→ YOUR INSTRUCTIONS
State how many lines in the rows below contain the string "coordinates", with case counting, and give only that number.

───── DATA SECTION ─────

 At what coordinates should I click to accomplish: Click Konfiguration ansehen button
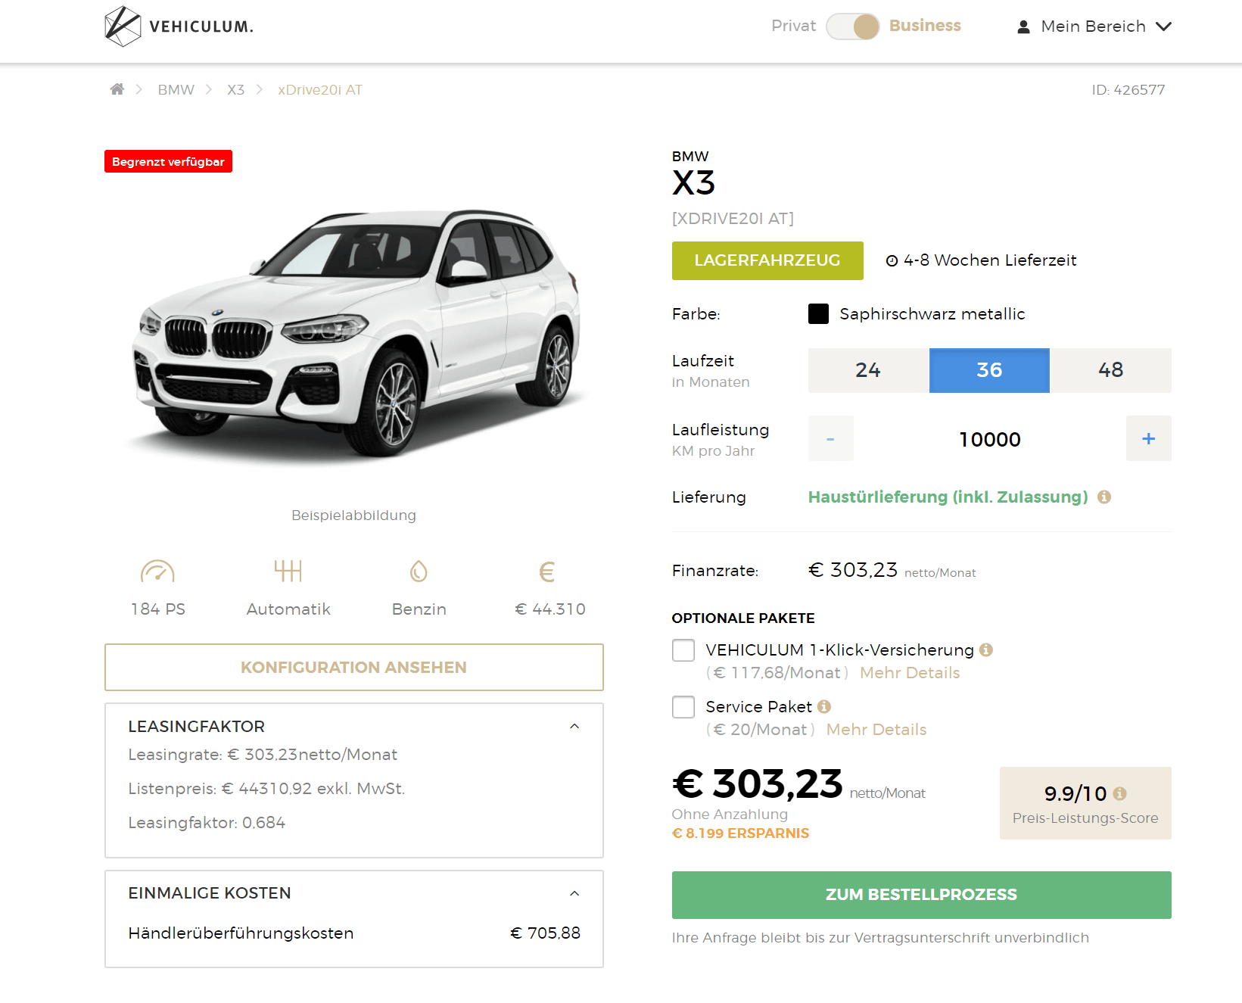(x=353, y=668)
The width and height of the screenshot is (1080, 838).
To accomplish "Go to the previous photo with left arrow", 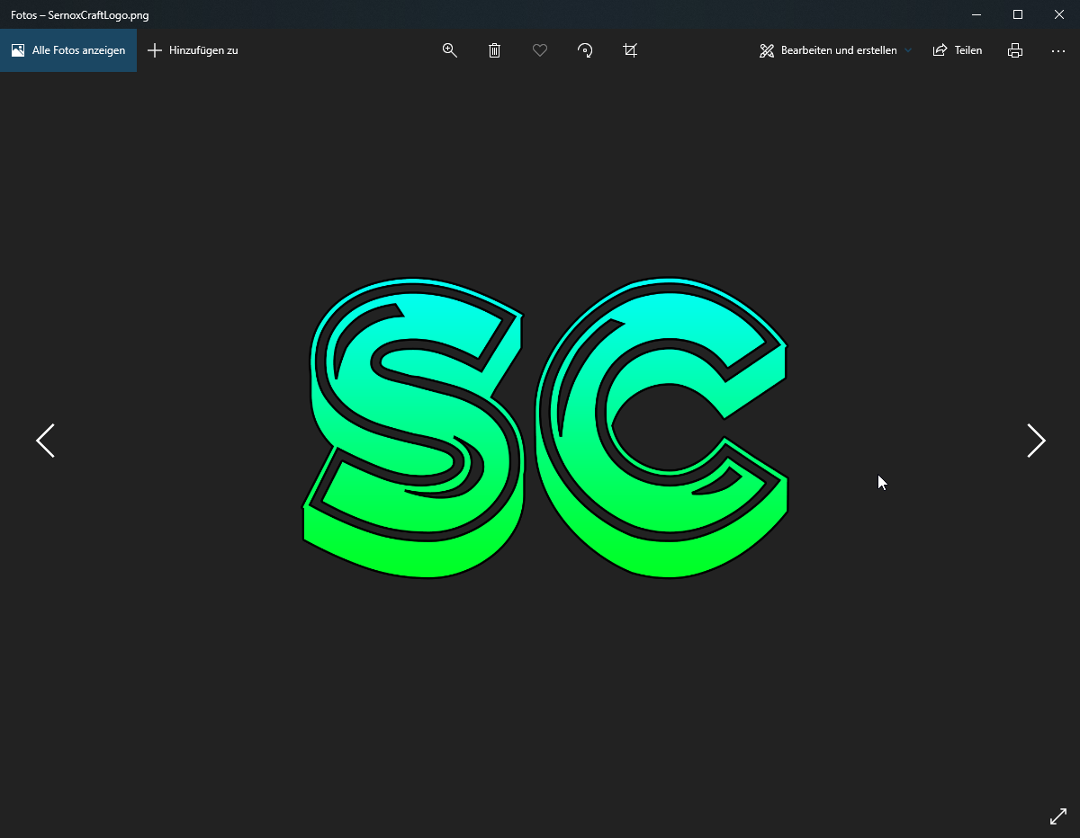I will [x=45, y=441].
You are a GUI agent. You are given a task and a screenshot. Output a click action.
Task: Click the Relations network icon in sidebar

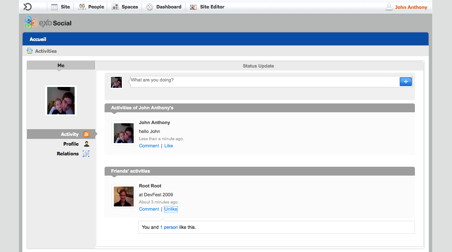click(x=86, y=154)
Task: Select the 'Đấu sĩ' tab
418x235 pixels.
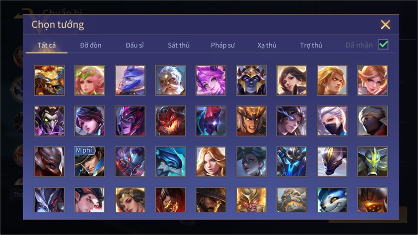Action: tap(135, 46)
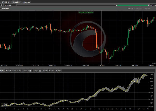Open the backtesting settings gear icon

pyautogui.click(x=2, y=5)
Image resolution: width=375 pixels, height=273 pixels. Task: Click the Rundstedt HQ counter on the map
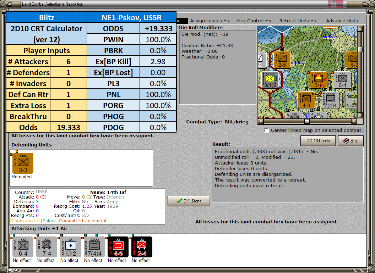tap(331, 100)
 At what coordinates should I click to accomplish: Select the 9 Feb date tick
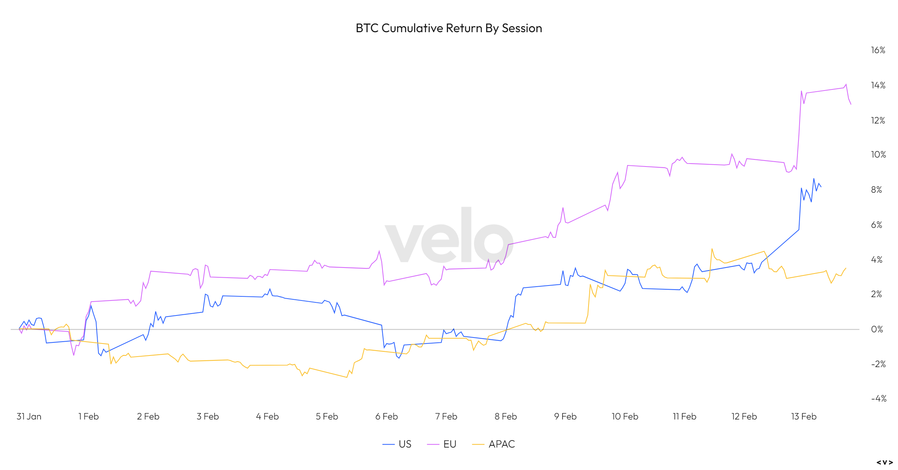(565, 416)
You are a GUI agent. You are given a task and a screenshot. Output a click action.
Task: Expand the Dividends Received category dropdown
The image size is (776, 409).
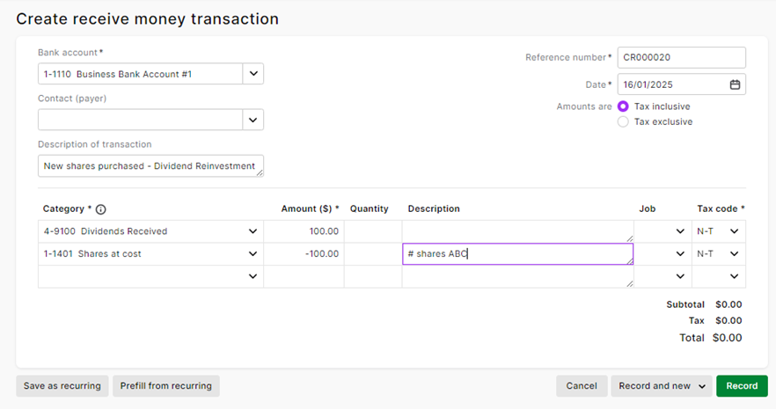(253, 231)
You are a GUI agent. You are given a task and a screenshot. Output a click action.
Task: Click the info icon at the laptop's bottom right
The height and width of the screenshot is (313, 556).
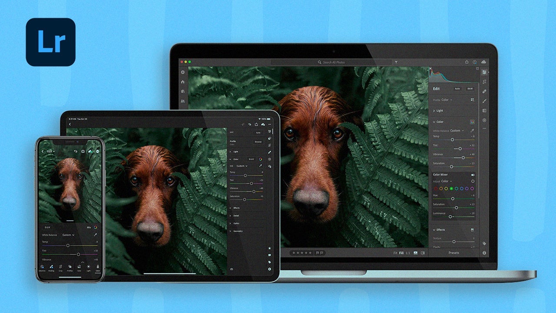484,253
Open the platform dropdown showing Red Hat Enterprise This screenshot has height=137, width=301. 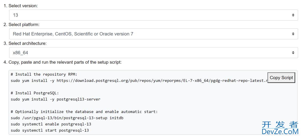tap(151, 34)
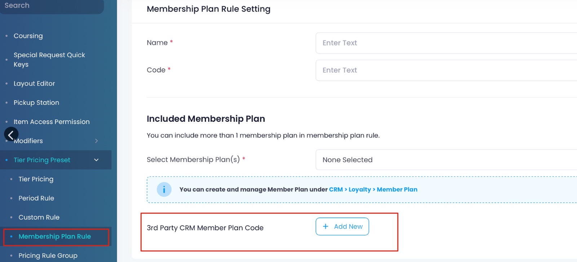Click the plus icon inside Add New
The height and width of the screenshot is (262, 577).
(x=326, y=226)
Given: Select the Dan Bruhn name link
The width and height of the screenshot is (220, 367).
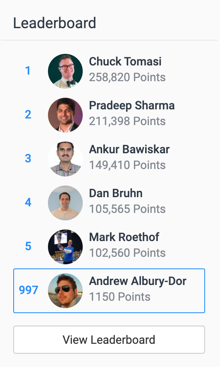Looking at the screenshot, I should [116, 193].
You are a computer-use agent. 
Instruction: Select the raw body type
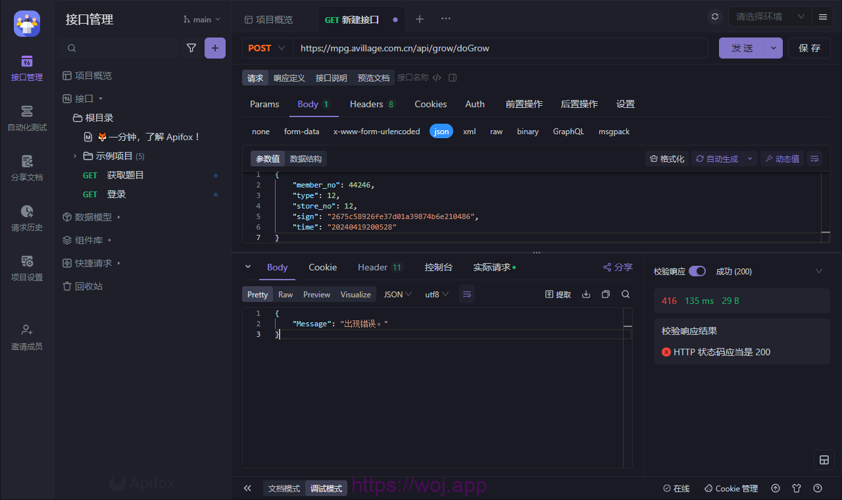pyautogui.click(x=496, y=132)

─────

→ EXERCISE OUTPUT
2